ふくいんのあしおと35 | ナノ





ふくいんのあしおと35

 握られた右手首が痛い。周囲の好奇をはらむ視線に耐えかねて、和信はうつむいた。朝也を巻き込んでいる。
「けい、移動しよう? 俺、部屋に」
「ダメだ」
 朝也が落ち着いた声を出す。彼は敬也の手を取り、和信の腕から拘束を外した。
「兄貴、お父さんもお母さんも待ってる。限界を感じたら、実家に戻って。俺は……もう兄貴を追いつめたりしないから」
 敬也の拳は震えていたが、その拳が振り上げられることはなかった。彼はコートを手に店を出ていく。
「敬也」
 和信が追いかけようとすると、朝也がうしろから手を引いた。
「和信、追いかけちゃダメだ」
 支払いを済ませた後、外へ出てから、朝也が静かに言う。
「DVはなかなか治らない。本人に自覚がないなら、なおさら難しい。おまえが戻っても、同じことを繰り返すだけだ」
「でも」
「でも、はいらない。頼むから、もう傷つかないで」
 傷ついているのは敬也だと言いたくて振り返った。だが、その意味では朝也も同じだ。もう追いつめたりしない、と言った彼の心境を思うと、苦しい。和信はにじんだ視界を拭う。
「風邪引くから、着替えないと」
「友達んち、行くから大丈夫。岸本さんとおまえを家まで送る約束してるんだ。タクシー拾おう」
 二人でタクシーへ乗り込んだ後、新家沢までの道のりをずっと無言で過ごした。助けたいと思っても助けられないことはある。敬也だけではなく、朝也だって思い悩み傷ついているが、その悲しみを暴力という衝動に変換して発散していない。強くある、ということは難しいことだと思った。

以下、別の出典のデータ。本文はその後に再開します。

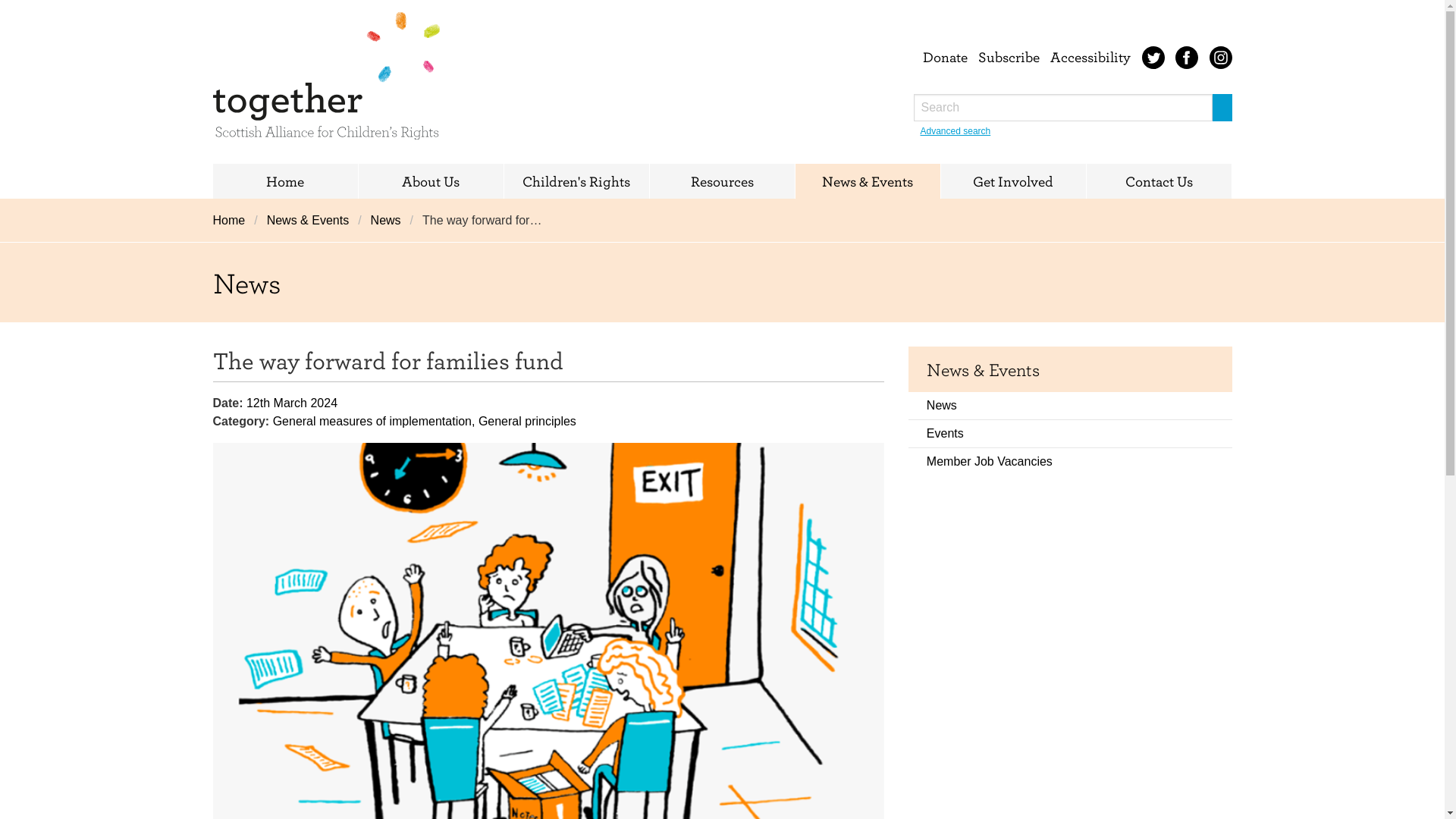
Children's Rights (575, 181)
News (385, 220)
Member Job Vacancies (1069, 461)
Resources (721, 181)
Subscribe (1008, 56)
Contact Us (1158, 181)
Home (232, 220)
Home (284, 181)
News (385, 220)
About Us (430, 181)
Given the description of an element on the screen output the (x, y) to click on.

 エレベーターで最上階まで上がると、男二人がすぐにこちらを確認した。すでに顔見知りのため会釈すると、あいさつを返してくれる。インターホンを鳴らすと、中から岸本が出てきてくれた。
「おかえり」
 岸本は和信へ素早く目を走らせ、どこも傷ついていないかを確認した後、朝也を見た。
「コーヒー?」
 朝也が頷くと、「シャワー浴びていけよ」と中に招き入れる。岸本は朝也を浴室へ案内し、着替えを用意した後、リビングダイニングのカウチソファへ座った。
「うまく話し合えたか?」
 食べかけのバニラアイスのカップを手に、岸本が尋ねてくる。和信はどう説明していいのか分からず、ただうつむいた。
「後味の悪い別れって、あるよな」
 ぱくぱくとバニラアイスを口に入れて、くちびるをなめた岸本が、少し姿勢を崩す。
「だけど、皆それぞれ、他人には分からない問題抱えて生きてる。おまえだって、自分は平気って思ってるかもしれないが、体に残った傷痕、見ろよ。それ以上に心は傷ついてるはずだ。それでも、この先、やっぱり進み続けるしかない」
 煙草をくわえた岸本は小さく笑う。
「自分を責めるな」
 和信は頷いた。岸本の言葉はいつも染み入るように心へ響く。母親のことも借金のことも暴力のことも、すべて苦い出来事だった。それがあったからこそ、素晴らしい人間にも出会えた。そう思うと差し引きゼロだ。
 シャワーを浴びた朝也が礼を言いながら出てくる。友達のところに泊まっている彼は、今夜もそちらへ帰ると言った。岸本へ借りた服を返す約束をした後、彼は早々に玄関へ移動する。和信は引き留める言葉を思いつかず、「また連絡する」とだけ言って見送った。